When you transcribe the records that follow, reproduce each line exactly as given.

BEGIN Input records

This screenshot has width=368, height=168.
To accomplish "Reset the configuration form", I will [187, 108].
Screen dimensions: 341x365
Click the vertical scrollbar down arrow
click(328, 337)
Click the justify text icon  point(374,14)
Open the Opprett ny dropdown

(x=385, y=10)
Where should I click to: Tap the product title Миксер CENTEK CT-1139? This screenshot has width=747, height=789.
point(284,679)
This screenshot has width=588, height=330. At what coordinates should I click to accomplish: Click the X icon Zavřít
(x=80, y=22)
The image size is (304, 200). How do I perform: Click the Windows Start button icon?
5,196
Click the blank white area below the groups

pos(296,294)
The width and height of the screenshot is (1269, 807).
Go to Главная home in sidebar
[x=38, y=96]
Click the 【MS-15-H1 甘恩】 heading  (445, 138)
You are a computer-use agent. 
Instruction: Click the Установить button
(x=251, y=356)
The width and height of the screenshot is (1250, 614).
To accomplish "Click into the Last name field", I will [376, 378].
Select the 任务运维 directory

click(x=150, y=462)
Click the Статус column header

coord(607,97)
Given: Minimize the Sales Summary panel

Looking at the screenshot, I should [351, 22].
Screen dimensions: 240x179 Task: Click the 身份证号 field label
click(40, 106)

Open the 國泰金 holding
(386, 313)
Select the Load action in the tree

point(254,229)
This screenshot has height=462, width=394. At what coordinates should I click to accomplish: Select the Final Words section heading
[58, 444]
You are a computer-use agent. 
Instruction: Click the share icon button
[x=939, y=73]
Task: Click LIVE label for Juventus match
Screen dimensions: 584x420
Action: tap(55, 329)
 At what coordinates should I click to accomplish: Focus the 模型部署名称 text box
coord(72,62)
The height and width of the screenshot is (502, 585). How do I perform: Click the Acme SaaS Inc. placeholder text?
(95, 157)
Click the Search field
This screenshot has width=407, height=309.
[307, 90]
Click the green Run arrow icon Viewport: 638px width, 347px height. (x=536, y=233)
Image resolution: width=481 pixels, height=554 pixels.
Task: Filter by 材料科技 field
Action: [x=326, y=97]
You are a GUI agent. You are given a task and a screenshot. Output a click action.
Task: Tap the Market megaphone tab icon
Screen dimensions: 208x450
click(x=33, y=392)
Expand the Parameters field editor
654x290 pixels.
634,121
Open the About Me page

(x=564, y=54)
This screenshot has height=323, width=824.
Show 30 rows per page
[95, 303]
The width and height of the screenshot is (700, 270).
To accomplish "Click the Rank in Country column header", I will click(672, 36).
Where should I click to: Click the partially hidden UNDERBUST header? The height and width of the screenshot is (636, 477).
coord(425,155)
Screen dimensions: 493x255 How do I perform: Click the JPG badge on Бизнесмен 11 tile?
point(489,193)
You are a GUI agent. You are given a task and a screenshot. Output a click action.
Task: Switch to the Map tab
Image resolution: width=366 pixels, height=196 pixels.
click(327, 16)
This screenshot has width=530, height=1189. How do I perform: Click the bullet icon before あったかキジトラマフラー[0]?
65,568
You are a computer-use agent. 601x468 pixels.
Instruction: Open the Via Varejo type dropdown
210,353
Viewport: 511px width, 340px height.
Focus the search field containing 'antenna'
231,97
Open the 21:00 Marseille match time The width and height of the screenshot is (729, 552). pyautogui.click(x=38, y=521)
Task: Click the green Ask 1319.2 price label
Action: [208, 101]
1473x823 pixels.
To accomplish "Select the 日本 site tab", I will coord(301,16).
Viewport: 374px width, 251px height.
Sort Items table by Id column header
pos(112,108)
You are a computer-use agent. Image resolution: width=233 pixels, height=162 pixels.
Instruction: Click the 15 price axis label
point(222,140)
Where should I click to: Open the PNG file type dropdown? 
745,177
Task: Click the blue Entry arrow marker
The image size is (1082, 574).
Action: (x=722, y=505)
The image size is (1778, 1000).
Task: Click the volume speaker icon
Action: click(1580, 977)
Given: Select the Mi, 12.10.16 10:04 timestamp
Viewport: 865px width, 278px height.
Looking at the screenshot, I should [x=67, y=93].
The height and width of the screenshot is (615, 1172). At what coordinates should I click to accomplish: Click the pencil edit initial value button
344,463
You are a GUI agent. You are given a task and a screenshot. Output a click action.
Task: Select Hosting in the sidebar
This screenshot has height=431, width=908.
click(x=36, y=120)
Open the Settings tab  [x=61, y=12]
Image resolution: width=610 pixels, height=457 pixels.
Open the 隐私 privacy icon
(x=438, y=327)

END Input records

• **Solution**
This screenshot has width=368, height=168.
To accomplish "Reset the configuration form", I will [187, 108].
Screen dimensions: 341x365
Click the vertical scrollbar down arrow
click(328, 337)
Click the justify text icon  point(374,14)
Open the Opprett ny dropdown

(x=385, y=10)
Where should I click to: Tap the product title Миксер CENTEK CT-1139? This screenshot has width=747, height=789.
point(284,679)
This screenshot has width=588, height=330. At what coordinates should I click to accomplish: Click the X icon Zavřít
(x=80, y=22)
The image size is (304, 200). How do I perform: Click the Windows Start button icon?
5,196
Click the blank white area below the groups

pos(296,294)
The width and height of the screenshot is (1269, 807).
Go to Главная home in sidebar
[x=38, y=96]
Click the 【MS-15-H1 甘恩】 heading  (445, 138)
You are a computer-use agent. 
Instruction: Click the Установить button
(x=251, y=356)
The width and height of the screenshot is (1250, 614).
To accomplish "Click into the Last name field", I will [376, 378].
Select the 任务运维 directory

click(x=150, y=462)
Click the Статус column header

coord(607,97)
Given: Minimize the Sales Summary panel

Looking at the screenshot, I should [351, 22].
Screen dimensions: 240x179 Task: Click the 身份证号 field label
click(40, 106)

Open the 國泰金 holding
(386, 313)
Select the Load action in the tree

point(254,229)
This screenshot has height=462, width=394. At what coordinates should I click to accomplish: Select the Final Words section heading
[58, 444]
You are a computer-use agent. 
Instruction: Click the share icon button
[x=939, y=73]
Task: Click LIVE label for Juventus match
Screen dimensions: 584x420
Action: tap(55, 329)
 At what coordinates should I click to accomplish: Focus the 模型部署名称 text box
coord(72,62)
The height and width of the screenshot is (502, 585). How do I perform: Click the Acme SaaS Inc. placeholder text?
(95, 157)
Click the Search field
This screenshot has width=407, height=309.
[307, 90]
Click the green Run arrow icon Viewport: 638px width, 347px height. (x=536, y=233)
Image resolution: width=481 pixels, height=554 pixels.
Task: Filter by 材料科技 field
Action: [x=326, y=97]
You are a GUI agent. You are given a task and a screenshot. Output a click action.
Task: Tap the Market megaphone tab icon
Screen dimensions: 208x450
click(x=33, y=392)
Expand the Parameters field editor
654x290 pixels.
634,121
Open the About Me page

(x=564, y=54)
This screenshot has height=323, width=824.
Show 30 rows per page
[95, 303]
The width and height of the screenshot is (700, 270).
To accomplish "Click the Rank in Country column header", I will click(672, 36).
Where should I click to: Click the partially hidden UNDERBUST header? The height and width of the screenshot is (636, 477).
coord(425,155)
Screen dimensions: 493x255 How do I perform: Click the JPG badge on Бизнесмен 11 tile?
point(489,193)
You are a GUI agent. You are given a task and a screenshot. Output a click action.
Task: Switch to the Map tab
Image resolution: width=366 pixels, height=196 pixels.
click(327, 16)
This screenshot has width=530, height=1189. How do I perform: Click the bullet icon before あったかキジトラマフラー[0]?
65,568
You are a computer-use agent. 601x468 pixels.
Instruction: Open the Via Varejo type dropdown
210,353
Viewport: 511px width, 340px height.
Focus the search field containing 'antenna'
231,97
Open the 21:00 Marseille match time The width and height of the screenshot is (729, 552). pyautogui.click(x=38, y=521)
Task: Click the green Ask 1319.2 price label
Action: [208, 101]
1473x823 pixels.
To accomplish "Select the 日本 site tab", I will coord(301,16).
Viewport: 374px width, 251px height.
Sort Items table by Id column header
pos(112,108)
You are a computer-use agent. Image resolution: width=233 pixels, height=162 pixels.
Instruction: Click the 15 price axis label
point(222,140)
Where should I click to: Open the PNG file type dropdown? 
745,177
Task: Click the blue Entry arrow marker
The image size is (1082, 574).
Action: (x=722, y=505)
The image size is (1778, 1000).
Task: Click the volume speaker icon
Action: click(1580, 977)
Given: Select the Mi, 12.10.16 10:04 timestamp
Viewport: 865px width, 278px height.
Looking at the screenshot, I should [x=67, y=93].
The height and width of the screenshot is (615, 1172). At what coordinates should I click to accomplish: Click the pencil edit initial value button
344,463
You are a GUI agent. You are given a task and a screenshot. Output a click action.
Task: Select Hosting in the sidebar
This screenshot has height=431, width=908.
click(x=36, y=120)
Open the Settings tab  [x=61, y=12]
Image resolution: width=610 pixels, height=457 pixels.
Open the 隐私 privacy icon
(x=438, y=327)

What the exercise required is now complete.